Шли пятнадцать всю ночь до утра, а как солнышко их пригрело, оттаяли заледеневшие от ужаса сердца, глаза будто вновь на мир открылись, и увидели они жаворонка в небе и цветики под ногами. Птичка с голубой грудкой сидит на кочке, чирикает. Жук по травинке ползет. Заплакали пятнадцать, губы у них раскрылись, душистый воздух всей грудью вдыхают.
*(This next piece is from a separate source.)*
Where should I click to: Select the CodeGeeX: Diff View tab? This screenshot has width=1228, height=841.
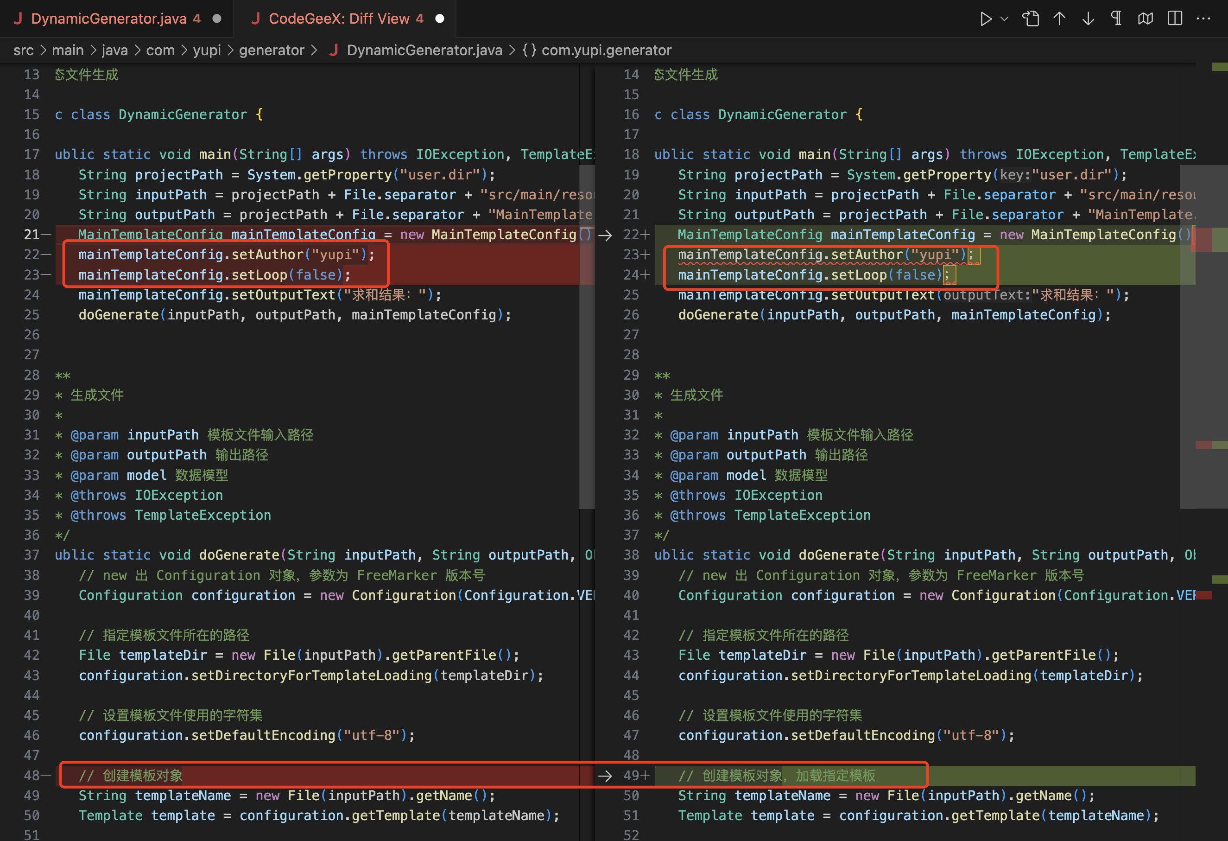(339, 19)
Языки, онемевшие от скорби, развязались, начали пятнадцать говорить, да не друг с другом, а каждый сам с собой.

Один говорит:

— Я Петруху в край поля закопал.

Никто не слышит, не отвечает.

Он опять говорит:

— Отцов наших дворы рядом. Мы с малых лет всё вместе. В тыну ход проделали. Куда он, туда и я за ним.

Никто не слушает. Он опять говорит:

— Петруха-то на Красную горку жениться хотел. Вот не успел.

А кругом все каждый про свое говорят, одни громко кричат, другие под нос бормочут.

— Сына-то моего… налетел половец, сына-то у меня на глазах от плеча наискось пополам разрубил…

— С ног сбил меня конь. Копыто конское над моей головой всё небо закрыло. Такое огромное, и опустилось, раздавило.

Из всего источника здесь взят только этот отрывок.